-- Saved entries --
-=-=-=-=-

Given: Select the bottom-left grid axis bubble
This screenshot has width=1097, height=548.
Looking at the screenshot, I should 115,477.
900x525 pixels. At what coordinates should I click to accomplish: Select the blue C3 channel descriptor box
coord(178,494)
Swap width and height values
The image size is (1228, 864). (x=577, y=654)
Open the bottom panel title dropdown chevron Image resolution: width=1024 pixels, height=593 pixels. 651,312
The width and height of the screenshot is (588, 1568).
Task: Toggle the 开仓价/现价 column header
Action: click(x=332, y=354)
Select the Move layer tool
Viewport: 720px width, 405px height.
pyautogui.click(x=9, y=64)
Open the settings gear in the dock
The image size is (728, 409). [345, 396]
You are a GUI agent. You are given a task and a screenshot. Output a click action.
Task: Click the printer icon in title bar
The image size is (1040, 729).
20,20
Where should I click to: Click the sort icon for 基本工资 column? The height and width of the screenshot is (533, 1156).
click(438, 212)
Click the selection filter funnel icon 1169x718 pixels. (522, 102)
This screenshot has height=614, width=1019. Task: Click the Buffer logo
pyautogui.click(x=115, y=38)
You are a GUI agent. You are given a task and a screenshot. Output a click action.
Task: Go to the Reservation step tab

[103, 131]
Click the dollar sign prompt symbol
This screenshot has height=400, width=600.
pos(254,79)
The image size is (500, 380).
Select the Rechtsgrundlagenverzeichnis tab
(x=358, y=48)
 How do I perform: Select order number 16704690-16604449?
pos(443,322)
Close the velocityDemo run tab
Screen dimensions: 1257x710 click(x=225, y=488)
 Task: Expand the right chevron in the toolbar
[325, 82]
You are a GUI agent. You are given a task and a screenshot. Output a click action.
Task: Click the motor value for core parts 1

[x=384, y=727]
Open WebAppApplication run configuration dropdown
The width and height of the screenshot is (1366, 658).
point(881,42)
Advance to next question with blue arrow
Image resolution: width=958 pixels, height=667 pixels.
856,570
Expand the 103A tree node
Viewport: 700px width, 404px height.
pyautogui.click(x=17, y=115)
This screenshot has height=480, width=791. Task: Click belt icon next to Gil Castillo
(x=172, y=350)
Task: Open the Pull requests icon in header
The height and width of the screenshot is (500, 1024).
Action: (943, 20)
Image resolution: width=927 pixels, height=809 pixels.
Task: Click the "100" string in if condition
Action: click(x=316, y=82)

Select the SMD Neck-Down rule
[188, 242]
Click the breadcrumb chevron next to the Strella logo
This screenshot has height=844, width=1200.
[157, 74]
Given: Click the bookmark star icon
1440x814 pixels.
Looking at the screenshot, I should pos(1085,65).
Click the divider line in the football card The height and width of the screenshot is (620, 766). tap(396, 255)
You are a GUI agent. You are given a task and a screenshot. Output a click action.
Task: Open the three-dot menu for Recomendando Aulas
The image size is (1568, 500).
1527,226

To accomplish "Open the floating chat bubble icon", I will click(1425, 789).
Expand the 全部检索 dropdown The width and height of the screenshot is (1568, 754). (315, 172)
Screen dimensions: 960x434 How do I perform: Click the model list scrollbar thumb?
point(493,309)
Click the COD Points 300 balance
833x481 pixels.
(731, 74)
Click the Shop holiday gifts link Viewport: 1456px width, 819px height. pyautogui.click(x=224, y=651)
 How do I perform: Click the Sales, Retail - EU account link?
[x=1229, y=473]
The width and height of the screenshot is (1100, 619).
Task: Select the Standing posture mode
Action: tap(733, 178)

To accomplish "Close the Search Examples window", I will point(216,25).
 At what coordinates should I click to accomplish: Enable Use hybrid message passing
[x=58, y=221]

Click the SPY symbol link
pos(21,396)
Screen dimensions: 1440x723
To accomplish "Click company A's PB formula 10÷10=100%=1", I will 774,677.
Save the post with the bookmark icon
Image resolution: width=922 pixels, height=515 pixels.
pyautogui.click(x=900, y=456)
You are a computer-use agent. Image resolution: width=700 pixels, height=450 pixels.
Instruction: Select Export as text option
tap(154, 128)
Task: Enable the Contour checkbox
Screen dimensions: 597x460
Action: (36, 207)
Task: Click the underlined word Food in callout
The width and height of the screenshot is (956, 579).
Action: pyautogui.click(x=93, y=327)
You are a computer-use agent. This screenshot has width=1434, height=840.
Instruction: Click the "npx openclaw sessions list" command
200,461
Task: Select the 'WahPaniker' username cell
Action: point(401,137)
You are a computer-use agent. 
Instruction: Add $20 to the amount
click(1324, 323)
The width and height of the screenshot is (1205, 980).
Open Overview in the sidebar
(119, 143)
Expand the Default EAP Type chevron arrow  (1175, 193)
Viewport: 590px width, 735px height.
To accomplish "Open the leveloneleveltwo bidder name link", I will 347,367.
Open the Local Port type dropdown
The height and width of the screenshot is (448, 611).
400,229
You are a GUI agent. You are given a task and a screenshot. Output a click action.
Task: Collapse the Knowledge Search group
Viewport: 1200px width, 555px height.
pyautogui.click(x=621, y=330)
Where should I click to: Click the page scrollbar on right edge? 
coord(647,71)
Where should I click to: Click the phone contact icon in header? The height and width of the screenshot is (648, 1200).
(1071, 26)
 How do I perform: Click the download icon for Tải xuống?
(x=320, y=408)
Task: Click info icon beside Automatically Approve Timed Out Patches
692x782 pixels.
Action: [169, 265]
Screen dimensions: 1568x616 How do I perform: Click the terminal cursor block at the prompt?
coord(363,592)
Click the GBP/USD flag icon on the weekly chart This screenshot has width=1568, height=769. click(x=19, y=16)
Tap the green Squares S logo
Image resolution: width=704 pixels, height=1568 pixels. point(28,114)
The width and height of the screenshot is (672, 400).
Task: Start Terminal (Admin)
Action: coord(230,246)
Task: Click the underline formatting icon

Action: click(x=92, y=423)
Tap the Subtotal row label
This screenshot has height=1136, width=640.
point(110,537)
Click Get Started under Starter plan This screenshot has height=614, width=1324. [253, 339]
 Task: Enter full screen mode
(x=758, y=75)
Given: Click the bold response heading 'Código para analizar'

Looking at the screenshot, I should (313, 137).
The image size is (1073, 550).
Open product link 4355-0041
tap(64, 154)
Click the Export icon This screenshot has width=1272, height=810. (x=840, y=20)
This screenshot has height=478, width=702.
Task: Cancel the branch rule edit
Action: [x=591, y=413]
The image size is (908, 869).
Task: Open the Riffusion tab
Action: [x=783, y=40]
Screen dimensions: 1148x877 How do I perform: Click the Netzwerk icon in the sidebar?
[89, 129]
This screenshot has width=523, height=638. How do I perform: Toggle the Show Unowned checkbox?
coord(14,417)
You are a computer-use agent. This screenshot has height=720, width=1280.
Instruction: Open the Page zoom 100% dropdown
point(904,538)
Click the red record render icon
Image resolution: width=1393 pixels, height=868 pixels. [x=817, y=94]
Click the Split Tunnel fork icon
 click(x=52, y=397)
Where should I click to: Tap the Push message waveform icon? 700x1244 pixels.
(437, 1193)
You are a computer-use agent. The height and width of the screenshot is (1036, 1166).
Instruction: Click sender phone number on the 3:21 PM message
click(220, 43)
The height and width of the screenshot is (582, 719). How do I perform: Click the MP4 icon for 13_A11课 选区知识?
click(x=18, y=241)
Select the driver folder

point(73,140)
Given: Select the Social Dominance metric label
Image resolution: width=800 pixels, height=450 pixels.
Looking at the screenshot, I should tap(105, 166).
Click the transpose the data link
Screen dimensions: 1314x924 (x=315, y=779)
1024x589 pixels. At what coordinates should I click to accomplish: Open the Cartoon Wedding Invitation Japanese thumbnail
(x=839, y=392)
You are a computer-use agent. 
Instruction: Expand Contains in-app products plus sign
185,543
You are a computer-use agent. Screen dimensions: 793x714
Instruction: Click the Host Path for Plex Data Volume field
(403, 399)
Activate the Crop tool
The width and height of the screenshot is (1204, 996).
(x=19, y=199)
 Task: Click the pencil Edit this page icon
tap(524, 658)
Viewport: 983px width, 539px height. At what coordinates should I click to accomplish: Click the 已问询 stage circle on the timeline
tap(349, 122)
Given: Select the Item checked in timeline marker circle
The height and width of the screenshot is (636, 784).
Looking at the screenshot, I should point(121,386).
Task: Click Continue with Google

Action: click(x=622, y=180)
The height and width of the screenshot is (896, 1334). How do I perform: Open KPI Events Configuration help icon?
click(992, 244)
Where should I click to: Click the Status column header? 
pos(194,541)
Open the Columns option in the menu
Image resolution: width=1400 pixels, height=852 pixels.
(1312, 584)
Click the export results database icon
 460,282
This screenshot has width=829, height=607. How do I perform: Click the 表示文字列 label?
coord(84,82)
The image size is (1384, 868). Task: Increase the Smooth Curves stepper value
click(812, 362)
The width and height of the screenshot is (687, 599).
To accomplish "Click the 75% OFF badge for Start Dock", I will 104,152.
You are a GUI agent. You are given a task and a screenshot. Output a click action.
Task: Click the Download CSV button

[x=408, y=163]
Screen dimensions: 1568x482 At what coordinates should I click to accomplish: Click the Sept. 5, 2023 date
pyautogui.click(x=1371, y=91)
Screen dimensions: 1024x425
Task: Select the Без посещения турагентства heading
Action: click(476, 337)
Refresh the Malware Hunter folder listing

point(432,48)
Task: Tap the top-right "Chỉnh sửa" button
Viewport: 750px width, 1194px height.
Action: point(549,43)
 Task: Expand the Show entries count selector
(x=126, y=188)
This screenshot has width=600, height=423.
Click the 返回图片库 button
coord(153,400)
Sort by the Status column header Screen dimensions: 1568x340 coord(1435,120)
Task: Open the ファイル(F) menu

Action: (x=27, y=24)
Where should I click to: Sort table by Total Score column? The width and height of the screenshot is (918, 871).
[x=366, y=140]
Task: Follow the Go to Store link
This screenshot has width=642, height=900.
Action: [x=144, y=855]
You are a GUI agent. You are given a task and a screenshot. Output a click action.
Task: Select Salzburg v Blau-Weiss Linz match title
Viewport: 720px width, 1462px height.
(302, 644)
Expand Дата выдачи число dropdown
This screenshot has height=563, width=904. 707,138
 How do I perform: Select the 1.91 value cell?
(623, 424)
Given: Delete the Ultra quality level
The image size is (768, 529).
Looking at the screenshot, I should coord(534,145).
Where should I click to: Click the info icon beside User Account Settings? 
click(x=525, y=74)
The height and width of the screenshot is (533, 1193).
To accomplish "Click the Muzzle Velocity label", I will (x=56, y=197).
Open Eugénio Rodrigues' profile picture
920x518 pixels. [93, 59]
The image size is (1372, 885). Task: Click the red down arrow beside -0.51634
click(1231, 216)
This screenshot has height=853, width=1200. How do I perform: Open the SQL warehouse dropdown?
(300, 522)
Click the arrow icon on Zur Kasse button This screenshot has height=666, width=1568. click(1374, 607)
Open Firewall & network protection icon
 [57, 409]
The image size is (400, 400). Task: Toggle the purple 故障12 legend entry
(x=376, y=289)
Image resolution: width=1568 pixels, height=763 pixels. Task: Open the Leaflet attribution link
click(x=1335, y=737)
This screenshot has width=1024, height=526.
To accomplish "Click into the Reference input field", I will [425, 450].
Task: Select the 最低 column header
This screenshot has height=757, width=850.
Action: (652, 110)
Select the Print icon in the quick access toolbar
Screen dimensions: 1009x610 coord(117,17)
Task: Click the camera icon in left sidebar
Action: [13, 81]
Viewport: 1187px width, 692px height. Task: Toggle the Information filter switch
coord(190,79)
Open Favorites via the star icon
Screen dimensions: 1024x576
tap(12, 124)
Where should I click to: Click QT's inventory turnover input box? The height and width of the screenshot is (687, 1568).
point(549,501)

-=-=-=-=-

-- TASK INSTRUCTIONS --
The answer should be one number, the count of lines above that contain "Search".

-- RESULT FOR THIS TASK --
2